Nice article on the advantages/disadvantages of identity and uniqueidentifier keys. However, there is a relatively simple solution to the problem of fragmentation when using uniqueidentifier keys: don't use the primary key as a clustered index.
By default, when you create a primary key, it is created as a clustered index. But it does not have to be so. You can choose any other column as the clustered index, then the data rows will be physically ordered by that column.
How are the queries on the table going to be used? If it is by and large going to be random access, then perhaps a DateInserted date column would be appropriate. If there will frequent access of a customer table by territory number, it may be best to set up a clustered index by that column. Or, choose not to have any clustered index, and rows will always be added to the end of the last data page, and time-consuming page splits will never occur.
There is no rule, in practice or theory, that the primary key must be a clustered index. A little more thought on how the table will be used and accessed can resolve the fragmentation issue, and provide better performance.
Hope this helps
That is a great point. Its silly for Microsoft to have left the clustered index on an identity or guid column for that matter. It makes no sense and certainly lends nothing to the performance. It is usually the first thing I have to change on a newly created table.
Choosing another column for the clustered index might get around the fragmentation issue, but the primary key is often the best candidate for the clustered index. Sequential GUIDs might be a better option to get around the fragmentation issue. Also remember that the fragmentation issue would apply (to a lesser extent) to a non-clustered index created on the GUID column.
It's normally a good idea for the clustered index to be unique - if it's not SQL Server will add a uniqueifier to make the clustered index unique (additional overhead). Due to the fragmentation issues already mentioned, it's also a good idea to to have an auto-incermenting clustered index - Identities and Sequential GUIDs both fit the bill here. Another thing you need to consider is if the chosen column(s) for the clustered index are likely to be updated - Ideally you want to pick a column that is never/rarely updated - the primary key also fits the bill here.

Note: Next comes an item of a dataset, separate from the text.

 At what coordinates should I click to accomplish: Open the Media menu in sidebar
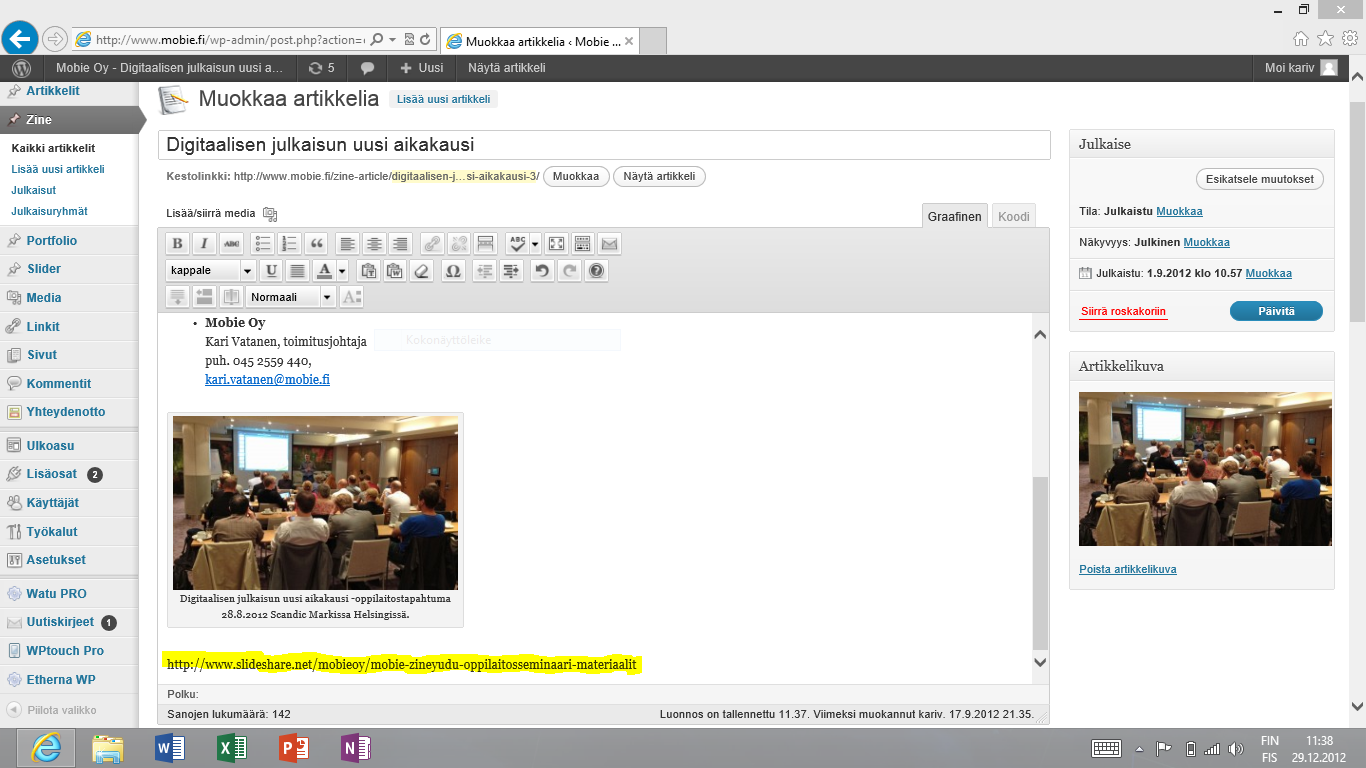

I'd advise people to keep the clustered index as the primary key, unless they have a good reason for choosing a different column (MS made this a default for good reason). I'm not saying that you always should use the primary key as a clustered index, but it's not a bad choice in the absence of another candidate for the clustered index.
In terms of query performance (rather than write performance), you might want to use a column that is frequently used in ORDER BY, GROUP BY, JOINS (foreign keys) or where the column is often used to select a range of values etc.
As mentioned, a date column might be a good candidate if it's populated with a GetDate()/GetUTCDate() - you would expect a very low number of duplicate values and the column will be auto-incrementing. It might also unlikely that the column will ever be updated. If queries frequently sort on this column and filter it by a range of values then it would be a good candidate for the clustered index.
Also note that best practice will vary depending on the type of database. If you are creating a data warehouse/reporting database rather than an OLTP database, you will have different priorities.